* Texto extraído
╔══
Antonio Casado – Titiriteros de abajo


MADRID, 8 (OTR/PRESS)

Con ser abominable, lo peor no es querer convertir en producto cultural un elogio a Al Qaeda y Eta, presentados como loable sindicación de dos modalidades tan distintas y tan distantes de violencia contra el poder: «Gora Alka-Eta», rezaba la pancarta exhibida al final del espectáculo. Aunque técnicamente puede encajar en la figura delictiva denominada «enaltecimiento del terrorismo», tanto o más repugnante es escenificar ante un público infantil el ahorcamiento de un juez, el apuñalamiento de un policía y la violación de una monja.
Esa venenosa pedagogía figuraba en el guión de un argumento puesto en escena por los guiñoles de la compañía «Títeres desde Abajo», contratada por el Ayuntamiento de Madrid para celebrar el Carnaval en el barrio de Tetúan. Se trataba de divertir a los niños del barrio sin olvidar la dimensión educativa. Pero aquí el lema universal de María Montessori (enseñar deleitando) ha sido el caballo de Troya de unos cuantos desaprensivos con mando en plaza.
No solo los dos titiriteros detenidos y encarcelados por el juez Ismael Moreno, de la Audiencia Nacional, sino quienes los contrataron y los responsables políticos de éstos, en el orden jerarquizado hasta la alcaldesa, Manuela Carmena. Al menos, ya digo, en el terreno de la responsabilidad política. Ahí se aloja la desidia de los decentes que acaba transformándose en el blindaje de los indecentes. Ilustra la corrupción del Ayuntamiento de Valencia cuando estaba gobernado por el PP y sirve también para el caso de los dos titiriteros anarquistas que estaban actuando en el área de la Concejalía de Cultura, al frente de la que está la joven Celia Mayer.
╚══
* Preguntas para responder
#1 Enumera las personas que la columna sobre los titiriteros nombra en sus párrafos, sin contar el encabezado.
#2 Prolonga la columna sobre los titiriteros a partir de su última oración, manteniendo el mismo tono.

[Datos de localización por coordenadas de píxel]
╔══
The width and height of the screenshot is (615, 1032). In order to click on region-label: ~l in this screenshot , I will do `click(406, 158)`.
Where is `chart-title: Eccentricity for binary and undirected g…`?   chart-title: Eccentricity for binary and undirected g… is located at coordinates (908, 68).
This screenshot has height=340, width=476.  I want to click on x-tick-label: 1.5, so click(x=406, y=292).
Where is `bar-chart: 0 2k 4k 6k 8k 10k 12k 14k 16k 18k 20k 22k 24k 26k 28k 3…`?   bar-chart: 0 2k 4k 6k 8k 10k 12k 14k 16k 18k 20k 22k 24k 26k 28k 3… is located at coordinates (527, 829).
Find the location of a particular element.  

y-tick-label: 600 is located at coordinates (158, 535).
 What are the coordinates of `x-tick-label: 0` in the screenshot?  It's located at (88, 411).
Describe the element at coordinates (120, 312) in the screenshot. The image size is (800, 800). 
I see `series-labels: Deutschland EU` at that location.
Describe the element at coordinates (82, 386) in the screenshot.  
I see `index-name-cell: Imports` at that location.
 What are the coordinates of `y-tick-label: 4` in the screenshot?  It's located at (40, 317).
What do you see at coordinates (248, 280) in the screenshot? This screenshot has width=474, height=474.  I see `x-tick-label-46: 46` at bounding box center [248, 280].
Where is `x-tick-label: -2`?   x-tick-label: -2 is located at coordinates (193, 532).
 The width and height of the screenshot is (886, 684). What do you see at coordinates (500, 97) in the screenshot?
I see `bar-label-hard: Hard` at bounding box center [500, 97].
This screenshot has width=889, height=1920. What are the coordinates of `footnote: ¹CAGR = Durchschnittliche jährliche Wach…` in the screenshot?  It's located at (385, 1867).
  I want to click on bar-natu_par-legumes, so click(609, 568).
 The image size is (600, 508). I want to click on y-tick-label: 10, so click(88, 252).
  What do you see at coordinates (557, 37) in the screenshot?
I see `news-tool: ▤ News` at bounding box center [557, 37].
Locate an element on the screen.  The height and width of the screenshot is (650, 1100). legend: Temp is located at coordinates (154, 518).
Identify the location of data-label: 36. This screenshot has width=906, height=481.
╚══
* Respuestas en orden
#1 María Montessori, Ismael Moreno, Manuela Carmena y Celia Mayer.

#2
La concejala desvía la culpa hacia los programadores pero, a juzgar por los antecedentes (el quita y pon de la placa de los carmelitas fusilados en la guerra civil y la extravagante cabalgata de unos Reyes Magos pasados por el Materialismo Histórico), no andan desencaminados los portavoces de la oposición municipal cuando la acusan de usar la cultura como «un instrumento ideológico» (Begoña Villacís, de Ciudadanos).
Lo ocurrido no puede valorarse como un hecho aislado. Entra en la lógica del reciente asalto al poder municipal de grupos que se mueven en las lindes del sistema con tendencia a reventarlo. Y ahí encaja tanto el dudoso compromiso de Podemos con el orden constitucional como la pública declaración de solidaridad con los titiriteros detenidos, que este fin de semana difundió la alcaldesa de Barcelona, Ada Colau, por las redes sociales. Nos invita Colau a ponernos «en la piel de estos chicos». Escribe que, a partir de ahora, «van a tener que lidiar con la maquinaria mediática de una derecha vengativa que no soporta la disidencia y menos aún perder unas elecciones».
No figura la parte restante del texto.